Crowdsourcing, Science, and Politics

In a recent email to the university, President Faust invited the Harvard Community to participate in the “Harvard Catalyst & InnoCentive Prize for Innovation.” This experiment in crowdsourcing seeks to bring the Harvard community together to propose new questions and suggest new answers related to Type 1 diabetes. As the website states:

“This challenge is an exercise in tapping the knowledge of the widest possible community and encouraging the formation of new teams and new forms of collaboration around a specific topic area,” said Dana-Farber Cancer Institute’s Eva Guinan, MD, director of the Harvard Catalyst Linkages program and the other collaboration leader. “Type 1 diabetes is a good example of a disease that has touched many people at Harvard and elsewhere personally and professionally. As a result, they may have questions or ideas that could help spawn new collaborations and areas for research.”

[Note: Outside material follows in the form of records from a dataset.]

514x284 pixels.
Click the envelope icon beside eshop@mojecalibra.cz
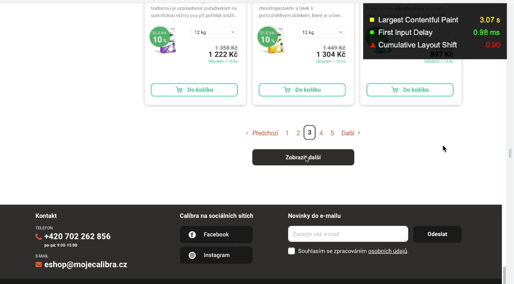click(x=39, y=264)
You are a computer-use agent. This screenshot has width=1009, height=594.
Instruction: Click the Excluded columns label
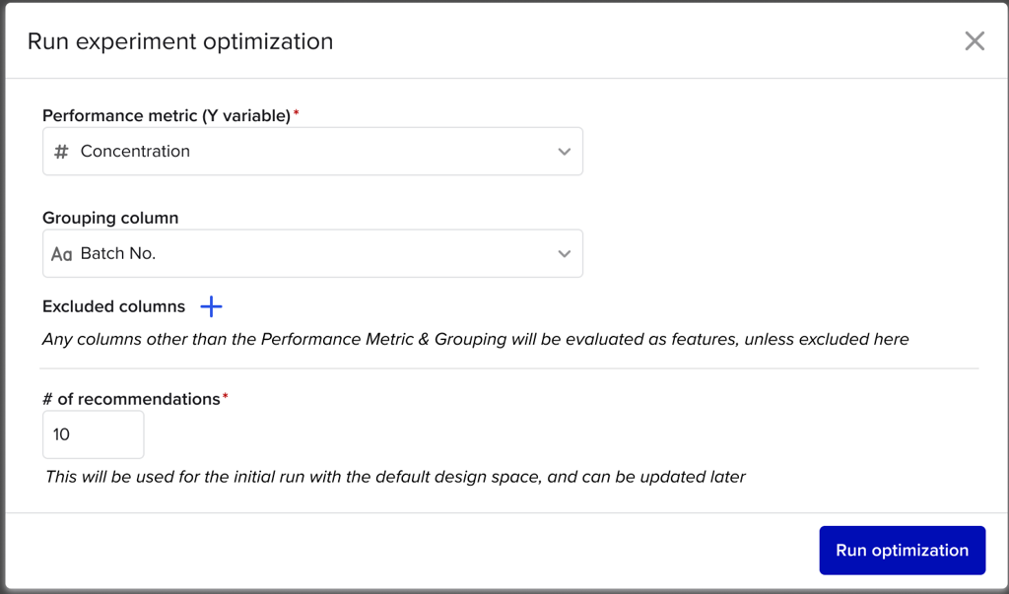pos(112,306)
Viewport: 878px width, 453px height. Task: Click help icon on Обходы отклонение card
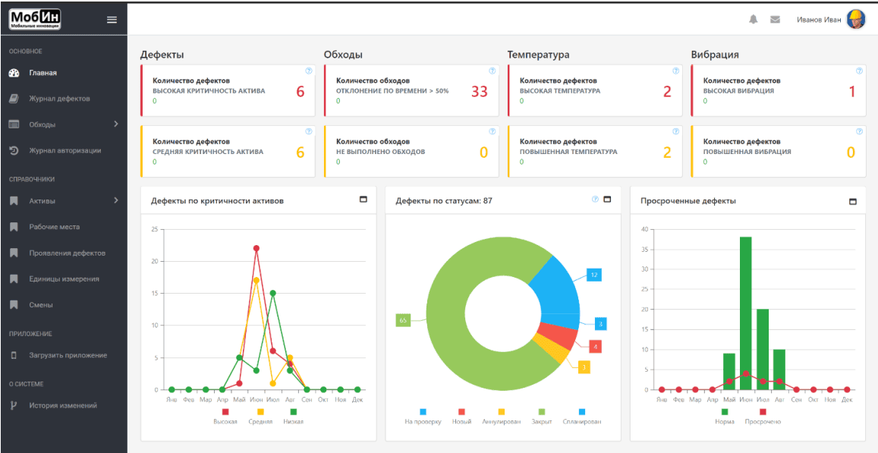click(492, 71)
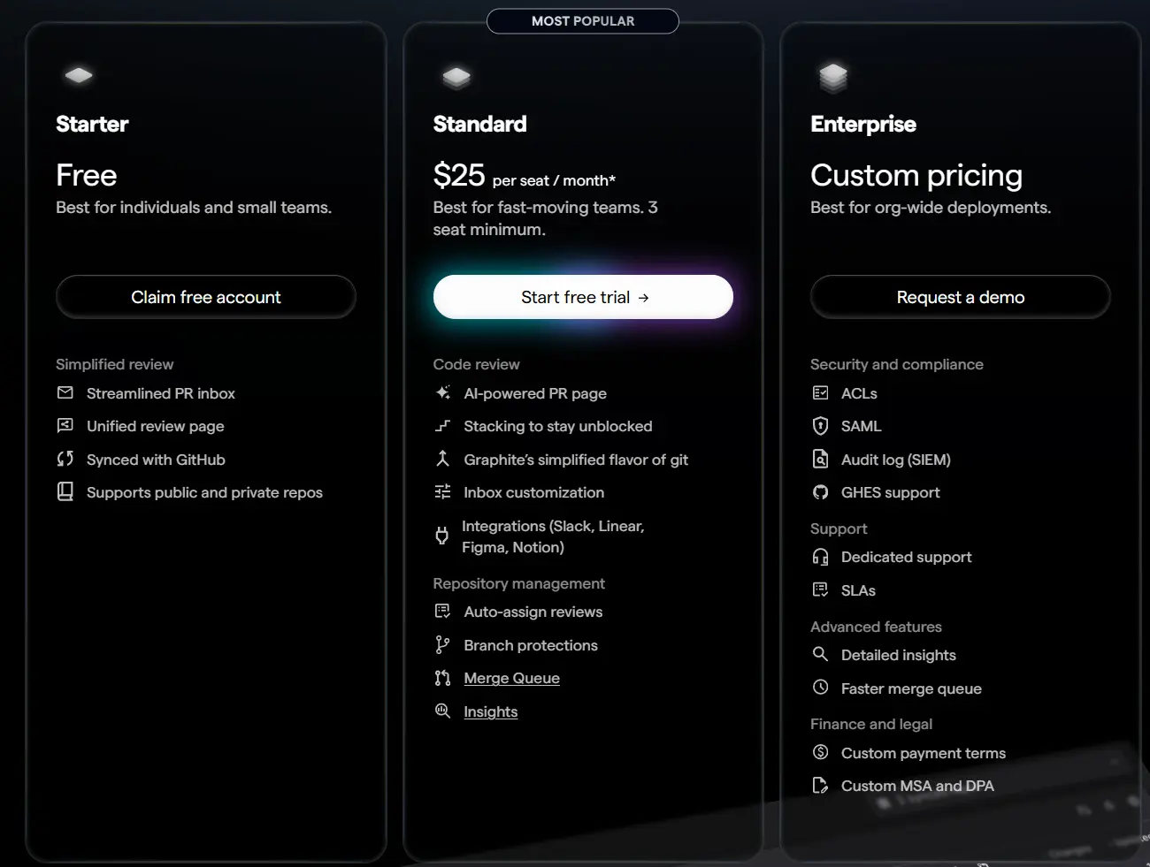
Task: Click the magnifier icon beside Detailed insights
Action: pos(820,654)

Traditionally, researchers balance the need to collaborate, the need to “build on the past,” against the need for individuals to have authorship and ownership. And typically this collaboration is contained within any given discipline. This experiment is exciting because it pushes the boundaries of this collaborative exchange, opening up doors to all sorts of thinkers, from scientists in other fields, to non-scientists, to students from all backgrounds and education levels. With any problem in society, a constant stream of fresh ideas is necessary to keep the solution-finding process creative and innovative. The diversity of thoughts and experiences of the many different contributors in a crowdsourcing environment allows a constant rethinking of problems. Social scientists call this the “spill over” effect. It’s one of the key drivers of innovation.

While this experiment seems to be promising for scientific research, crowdsourcing would likely be beneficial to other areas as well, especially in public policy matters. It is not exactly easy for our ideas on health care or civil rights reform to be heard by politicians. There is a constant stream of interests groups (with far more money) competing for the ears of Congressmen. Congress and the president should seriously consider finding ways to open their doors to the ideas of the masses. The Obama Administration has made many efforts to get the general public more involved in government. At change.org, the general populace can submit “innovative ideas for addressing challenges our country faces.” Visitors to the website can vote for their favorite ideas, and the top ten will be presented to the Obama Administration at the end of the year. This website seems to be a great portal, but a quick glance at the 2009 winners reveals the problem. Winning ideas included “Legalize Marijuana,” “Health Freedom IS our first Freedom,” and “Pass Marriage Equality for LGBT Couples Nationwide.” None of these ideas is particularly new, and no one in the government seemed to care about these winners as the results were barely mentioned by the media. Quite obviously, political ideas are political by nature.

Crowdsourcing must be more than a long discussion or a veiled political campaign. It must be focused on innovating and populated by serious people. Harvard’s experiment is seems promising — or, at least, more promising than Obama’s. Only time will tell.